L’enigmatica Fontanella Muta a Catania

L’enigmatica Fontanella Muta a Catania

Una scritta enigmatica ha creato molte suggestive ipotesi e leggende su una fontana molto nota ai catanesi, ma che oggi trova una spiegazione

Per chi abita a Catania o ha visitato il capoluogo siciliano, sa che ci sono moltissime fontane, tutte molto belle e suggestive. Ce n’è una, però, più particolare delle altre, quella che viene chiamata la “Fontanella Muta”. La fontana si trova nel centro storico; percorrendo via Crociferi fino in fondo, ve la troverete sulla sinistra, poco prima dell’ingresso a Villa Cerami, uno dei un palazzi barocchi storici della città. Parrebbe che questa fontana fosse stata costruita per volere da Domenico Rosso, terzo Principe di Cerami. La storia racconta che gli altri governanti della città non ne furono entusiasti e si rifiutarono di dare la concessione al Principe, che fregandosene la fece costruire ugualmente a sue spese.

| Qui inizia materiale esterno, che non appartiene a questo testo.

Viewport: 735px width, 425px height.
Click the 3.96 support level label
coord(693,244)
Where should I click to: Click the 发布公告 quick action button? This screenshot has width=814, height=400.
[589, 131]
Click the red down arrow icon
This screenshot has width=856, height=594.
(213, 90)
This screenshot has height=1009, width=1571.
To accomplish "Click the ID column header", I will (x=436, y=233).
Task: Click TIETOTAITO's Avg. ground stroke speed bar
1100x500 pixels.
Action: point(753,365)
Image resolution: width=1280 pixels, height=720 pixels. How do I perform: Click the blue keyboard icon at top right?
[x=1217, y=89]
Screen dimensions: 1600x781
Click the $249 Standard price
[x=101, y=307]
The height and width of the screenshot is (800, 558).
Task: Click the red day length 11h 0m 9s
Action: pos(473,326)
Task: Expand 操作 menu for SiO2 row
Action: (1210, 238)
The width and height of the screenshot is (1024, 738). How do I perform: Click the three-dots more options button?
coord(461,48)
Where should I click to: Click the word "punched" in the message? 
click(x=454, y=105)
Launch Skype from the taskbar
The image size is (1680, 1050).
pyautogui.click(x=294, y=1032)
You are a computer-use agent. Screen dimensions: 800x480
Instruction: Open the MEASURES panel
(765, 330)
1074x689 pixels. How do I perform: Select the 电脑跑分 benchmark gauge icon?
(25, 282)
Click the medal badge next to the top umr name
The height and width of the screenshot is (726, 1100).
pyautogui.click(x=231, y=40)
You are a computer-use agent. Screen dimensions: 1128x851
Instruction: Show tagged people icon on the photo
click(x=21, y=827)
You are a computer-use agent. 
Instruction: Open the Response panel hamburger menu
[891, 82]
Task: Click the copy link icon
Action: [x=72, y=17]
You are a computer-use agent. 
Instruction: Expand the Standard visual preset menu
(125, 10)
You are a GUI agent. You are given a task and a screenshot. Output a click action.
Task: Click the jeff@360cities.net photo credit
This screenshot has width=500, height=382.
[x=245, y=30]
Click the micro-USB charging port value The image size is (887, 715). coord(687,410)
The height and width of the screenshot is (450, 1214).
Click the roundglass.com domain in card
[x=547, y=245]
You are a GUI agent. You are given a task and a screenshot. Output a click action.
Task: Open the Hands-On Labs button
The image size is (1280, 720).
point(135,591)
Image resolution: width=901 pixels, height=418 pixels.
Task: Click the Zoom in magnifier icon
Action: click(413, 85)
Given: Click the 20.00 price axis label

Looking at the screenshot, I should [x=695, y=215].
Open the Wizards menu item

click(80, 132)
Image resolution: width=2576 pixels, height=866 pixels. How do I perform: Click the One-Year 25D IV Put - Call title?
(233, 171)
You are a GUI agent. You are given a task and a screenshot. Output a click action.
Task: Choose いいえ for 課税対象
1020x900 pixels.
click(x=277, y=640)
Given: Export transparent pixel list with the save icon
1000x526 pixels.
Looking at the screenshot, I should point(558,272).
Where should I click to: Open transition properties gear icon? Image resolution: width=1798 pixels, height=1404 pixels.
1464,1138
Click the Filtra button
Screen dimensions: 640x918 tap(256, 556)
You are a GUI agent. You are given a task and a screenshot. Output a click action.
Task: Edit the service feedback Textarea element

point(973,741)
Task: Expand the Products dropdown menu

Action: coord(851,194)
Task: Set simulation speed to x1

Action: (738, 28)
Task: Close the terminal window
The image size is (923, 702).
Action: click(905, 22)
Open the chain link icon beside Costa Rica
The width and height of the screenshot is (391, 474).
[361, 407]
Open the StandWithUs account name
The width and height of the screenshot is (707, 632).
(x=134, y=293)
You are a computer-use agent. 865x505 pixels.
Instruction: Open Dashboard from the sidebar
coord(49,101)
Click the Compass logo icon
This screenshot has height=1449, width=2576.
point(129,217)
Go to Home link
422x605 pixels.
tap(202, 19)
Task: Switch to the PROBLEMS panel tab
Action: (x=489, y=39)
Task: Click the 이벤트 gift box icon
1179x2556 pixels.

l’enigmatica Fontana Muta e la sua “misteriosa” incisione

Rispetto a tante altre fontane catanesi, Fontanella Muta è più piccola, con una vasca a forma di conchiglia che richiama anche il Liotru, una figura rappresentante un elefante, già presente nella Fontana dell’Elefante, appunto, che si trova proprio di fronte all’omonimo palazzo.

Per quanto non si sappia quando esattamente fu costruita la statua dell’elefante, il Liotru (noto anche come Diotru) parrebbe che fosse l’appellativo storpiato di Eliodoro, un mago semi-leggendario che fu accusato al tempo, di essere un negromante.

La leggenda racconta che Eliodoro conobbe uno stregone di origine ebraica e che lo iniziò alla magia. Una volta che Eliodoro divenne abile con le pratiche magiche, il suo mentore gli consegnò un manoscritto magico. Eliodoro lo avrebbe letto in una notte propizia in cima ad una colonna per evocare il demonio. Quando il diavolo gli apparve capì di avere un grande potere che non voleva assolutamente perdere e scese a patti col diavolo per avere esauditi alcuni desideri in cambio alla rinuncia delle sua fede cristiana.

Eliodoro divenne quindi un netto oppositore del vescovo di Catania, Leone II il Taumaturgo, il quale lo condannò a morte nel 778 e quindi bruciato vivo nel forum Achelles, dove oggi sorge il Duomo.

Particolare della Fontana dell’Elefante

Tornando alla Fontanella Muta, vi è anche uno stemma litico nobiliare recante una sorta di stella cometa, lo stesso che si può ritrovare anche all’interno della che ritroviamo all’interno di Villa Cerami. La fontanella è nota per la particolare iscrizione che si legge al di sotto dello stemma. Si legge, infatti, “Publico/ Non a Publico/ Hic Publicus” e per molto tempo e molti esperti non è mai stato capito il vero significato. Ecco, perché la Fontanella Muta è nota anche come “fontanella enigmatica”.

Secondo lo storico catanese Santi Correnti (1924 – 2009), come scrive nella sua Guida insolita ai misteri, ai segreti, alle leggende e alle curiosità della Sicilia del 1998, o ad un libro meno recente, Alla Scoperta di Catania del 1968, il Principe Cerami fece incidere quella frase nel 1723 e significa che la Pubblica Fontana (Hic Publicus) era stata costruita proprio con i suoi soldi (Non a Publico), affinché ne potessero beneficiare tutti i cittadini (Publico).

A volte il fondo di verità nei misteri e nelle leggende, è più semplice, seppure meno affascinante, di quello che si possa immaginare.